20 ans de changements dans l’internet mobile. Des applications WAP au développement RWD

Le terme « site mobile » au cours des vingt dernières années a signifié trois choses différentes, créées à l’aide de trois techniques distinctes. Sommes-nous confrontés aux mêmes progrès dans les deux prochaines décennies que dans les deux dernières ?

La question ainsi posée répond presque parfaitement (presque, car ce n’est pas un titre) à la loi des en-têtes de Betteridge et la réponse est vraiment « non ». Pourtant, il vaut la peine de regarder comment l’industrie est arrivée à sa maturité actuelle. La route a été sinueuse, car les téléphones eux-mêmes ont changé avec les sites Web mobiles.

WAP

La percée de 2002/2003 est en Pologne (mais pas seulement…) une plaine presque complète en termes d’Internet mobile. La principale offre Internet était les applications WAP, un moyen très lourd d’échanger des informations sur Internet, qui nécessitait une application spéciale et des pages au format approprié. La version HTML « plus légère » de la page Web n’a pas pu être chargée. Le téléphone devait recevoir la page au format WML, il n’y avait pas de traduction.

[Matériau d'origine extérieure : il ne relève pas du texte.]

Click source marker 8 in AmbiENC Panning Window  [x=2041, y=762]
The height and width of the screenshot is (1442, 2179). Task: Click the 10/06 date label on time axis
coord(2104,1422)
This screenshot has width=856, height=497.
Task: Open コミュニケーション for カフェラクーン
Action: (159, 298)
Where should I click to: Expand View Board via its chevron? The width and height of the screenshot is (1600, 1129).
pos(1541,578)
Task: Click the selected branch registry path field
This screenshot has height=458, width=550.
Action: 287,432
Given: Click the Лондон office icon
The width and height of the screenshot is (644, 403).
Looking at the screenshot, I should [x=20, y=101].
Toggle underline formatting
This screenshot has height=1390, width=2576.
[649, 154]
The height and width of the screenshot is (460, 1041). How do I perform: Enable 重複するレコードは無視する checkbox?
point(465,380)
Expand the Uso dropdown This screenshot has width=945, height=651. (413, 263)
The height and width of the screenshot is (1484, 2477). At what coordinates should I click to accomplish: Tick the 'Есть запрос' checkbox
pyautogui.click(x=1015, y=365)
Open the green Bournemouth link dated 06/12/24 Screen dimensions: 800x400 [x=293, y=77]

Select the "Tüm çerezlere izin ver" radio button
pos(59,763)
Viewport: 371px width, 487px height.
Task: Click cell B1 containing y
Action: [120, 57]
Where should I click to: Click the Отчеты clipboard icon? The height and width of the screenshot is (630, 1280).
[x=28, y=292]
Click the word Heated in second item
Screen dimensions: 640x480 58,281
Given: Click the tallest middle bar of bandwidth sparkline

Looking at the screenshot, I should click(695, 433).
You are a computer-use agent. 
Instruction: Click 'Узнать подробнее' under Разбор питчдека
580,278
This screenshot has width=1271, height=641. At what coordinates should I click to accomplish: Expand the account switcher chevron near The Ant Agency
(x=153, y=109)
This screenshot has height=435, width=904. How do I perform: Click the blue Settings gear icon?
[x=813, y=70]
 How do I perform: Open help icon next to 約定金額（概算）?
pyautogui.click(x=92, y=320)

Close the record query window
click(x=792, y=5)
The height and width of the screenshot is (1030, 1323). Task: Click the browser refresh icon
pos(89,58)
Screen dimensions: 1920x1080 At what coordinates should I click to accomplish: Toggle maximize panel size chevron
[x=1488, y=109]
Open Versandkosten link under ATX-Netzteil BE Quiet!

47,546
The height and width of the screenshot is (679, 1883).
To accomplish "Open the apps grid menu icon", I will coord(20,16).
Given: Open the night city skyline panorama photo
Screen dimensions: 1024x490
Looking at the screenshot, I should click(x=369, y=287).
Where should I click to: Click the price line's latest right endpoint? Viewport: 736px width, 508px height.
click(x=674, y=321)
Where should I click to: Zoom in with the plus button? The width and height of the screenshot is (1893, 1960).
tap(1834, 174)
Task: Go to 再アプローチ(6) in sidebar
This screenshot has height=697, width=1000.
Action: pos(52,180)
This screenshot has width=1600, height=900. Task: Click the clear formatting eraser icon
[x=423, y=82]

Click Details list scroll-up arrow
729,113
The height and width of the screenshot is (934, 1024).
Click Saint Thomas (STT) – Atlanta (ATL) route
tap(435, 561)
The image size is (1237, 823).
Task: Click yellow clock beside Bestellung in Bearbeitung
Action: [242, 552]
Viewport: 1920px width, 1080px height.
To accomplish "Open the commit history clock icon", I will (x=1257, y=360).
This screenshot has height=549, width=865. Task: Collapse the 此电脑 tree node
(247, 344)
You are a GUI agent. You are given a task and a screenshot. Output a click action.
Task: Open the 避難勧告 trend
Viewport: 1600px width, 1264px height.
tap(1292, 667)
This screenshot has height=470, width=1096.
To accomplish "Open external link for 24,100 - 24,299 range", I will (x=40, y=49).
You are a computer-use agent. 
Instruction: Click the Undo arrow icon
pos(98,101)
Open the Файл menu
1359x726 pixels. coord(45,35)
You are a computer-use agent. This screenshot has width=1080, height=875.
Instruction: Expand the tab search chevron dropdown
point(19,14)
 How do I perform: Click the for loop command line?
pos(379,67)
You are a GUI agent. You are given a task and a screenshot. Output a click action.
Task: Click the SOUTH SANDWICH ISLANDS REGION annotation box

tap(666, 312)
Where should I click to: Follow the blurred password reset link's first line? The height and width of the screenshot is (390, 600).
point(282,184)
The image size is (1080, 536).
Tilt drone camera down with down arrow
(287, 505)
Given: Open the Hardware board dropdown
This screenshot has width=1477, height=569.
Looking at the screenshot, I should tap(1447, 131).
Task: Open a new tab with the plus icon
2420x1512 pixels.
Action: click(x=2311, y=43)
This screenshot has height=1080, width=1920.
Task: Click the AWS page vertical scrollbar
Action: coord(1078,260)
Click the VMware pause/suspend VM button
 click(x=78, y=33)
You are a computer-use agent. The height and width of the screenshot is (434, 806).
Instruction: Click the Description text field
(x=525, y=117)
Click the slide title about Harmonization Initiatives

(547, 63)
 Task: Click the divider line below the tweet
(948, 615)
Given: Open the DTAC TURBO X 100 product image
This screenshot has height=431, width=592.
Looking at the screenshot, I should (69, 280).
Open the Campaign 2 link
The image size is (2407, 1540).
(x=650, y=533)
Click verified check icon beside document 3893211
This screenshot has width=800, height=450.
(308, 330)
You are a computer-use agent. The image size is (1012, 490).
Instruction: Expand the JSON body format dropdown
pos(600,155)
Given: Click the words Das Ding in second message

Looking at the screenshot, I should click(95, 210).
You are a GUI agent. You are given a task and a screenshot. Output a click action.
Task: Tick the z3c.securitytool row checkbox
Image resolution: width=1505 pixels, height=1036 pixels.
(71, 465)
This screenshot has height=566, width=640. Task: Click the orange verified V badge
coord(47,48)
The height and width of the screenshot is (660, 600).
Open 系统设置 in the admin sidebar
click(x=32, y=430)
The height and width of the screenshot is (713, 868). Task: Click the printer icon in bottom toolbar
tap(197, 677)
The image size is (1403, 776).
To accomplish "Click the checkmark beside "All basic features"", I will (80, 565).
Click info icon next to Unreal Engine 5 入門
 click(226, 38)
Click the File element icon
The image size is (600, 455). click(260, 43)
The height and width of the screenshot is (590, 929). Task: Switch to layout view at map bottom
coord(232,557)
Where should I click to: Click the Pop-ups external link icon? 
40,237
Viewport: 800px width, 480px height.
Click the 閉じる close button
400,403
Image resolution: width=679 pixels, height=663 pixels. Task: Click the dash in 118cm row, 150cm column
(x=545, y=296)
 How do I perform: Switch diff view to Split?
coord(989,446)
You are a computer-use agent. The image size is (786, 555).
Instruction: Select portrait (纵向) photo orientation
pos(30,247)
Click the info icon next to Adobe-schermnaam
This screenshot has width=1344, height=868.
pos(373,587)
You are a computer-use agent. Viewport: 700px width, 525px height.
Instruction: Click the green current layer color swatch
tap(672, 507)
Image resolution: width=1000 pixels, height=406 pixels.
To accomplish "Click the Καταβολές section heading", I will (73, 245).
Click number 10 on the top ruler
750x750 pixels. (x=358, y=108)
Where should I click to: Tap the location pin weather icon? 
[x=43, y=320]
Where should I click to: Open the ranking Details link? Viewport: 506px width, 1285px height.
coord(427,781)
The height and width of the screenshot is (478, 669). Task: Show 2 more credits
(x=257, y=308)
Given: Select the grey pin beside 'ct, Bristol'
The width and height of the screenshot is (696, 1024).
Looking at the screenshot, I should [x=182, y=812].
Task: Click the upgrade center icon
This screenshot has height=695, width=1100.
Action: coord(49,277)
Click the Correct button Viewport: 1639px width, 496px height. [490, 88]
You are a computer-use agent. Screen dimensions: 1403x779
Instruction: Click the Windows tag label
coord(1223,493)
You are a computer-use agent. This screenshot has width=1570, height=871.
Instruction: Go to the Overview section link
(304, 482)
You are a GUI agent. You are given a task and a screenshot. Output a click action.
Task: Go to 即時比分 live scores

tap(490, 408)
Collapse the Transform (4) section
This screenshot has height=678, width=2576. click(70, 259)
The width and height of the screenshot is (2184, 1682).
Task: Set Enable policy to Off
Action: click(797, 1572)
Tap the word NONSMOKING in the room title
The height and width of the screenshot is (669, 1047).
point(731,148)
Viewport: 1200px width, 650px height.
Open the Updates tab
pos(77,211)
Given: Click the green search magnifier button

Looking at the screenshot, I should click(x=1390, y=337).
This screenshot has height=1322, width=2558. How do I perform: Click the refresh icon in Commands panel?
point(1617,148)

Świat Nauki, décembre 2000 : pas de foi dans les téléphonesCrédit image : © Scientific American

Cependant, il y avait une traduction différente. La plupart des téléphones de l’époque ne supportaient pas les réseaux par paquets (nous parlons de paquets réseau, pas de tarifs). Bien que la plupart des opérateurs aient testé les réseaux GPRS en 2000, presque personne n’avait de téléphone capable de comprendre un tel réseau. Cela a conduit à une situation ridicule où le WAP, même sur GPRS, était bon marché (par exemple 10 zlotys par mois sans limite) parce qu’il n’y avait tout simplement aucun service auquel se connecter. Le maximum était possible picorer e-mail, même si le PC était meilleur pour cela.

GPRS / BORD

Les choses ont commencé à changer lorsque les téléphones Symbian et le S60 ont cessé d’être des téléphones pour les très riches et le S40 a grandi avec plus de fonctionnalités. Avec la popularisation de la couverture du réseau GPRS et (enfin !) UMTS, elle a été le moteur du développement de l’Internet mobile sous une nouvelle forme. Les téléphones sont équipés de « vrais » navigateurs et de logiciels de messagerie électronique et instantanée. Il n’était pas nécessaire de créer des serveurs WAP/WML séparés, il suffisait d’avoir une « version allégée » du site, souvent créée pour les sites pour les anciens navigateurs.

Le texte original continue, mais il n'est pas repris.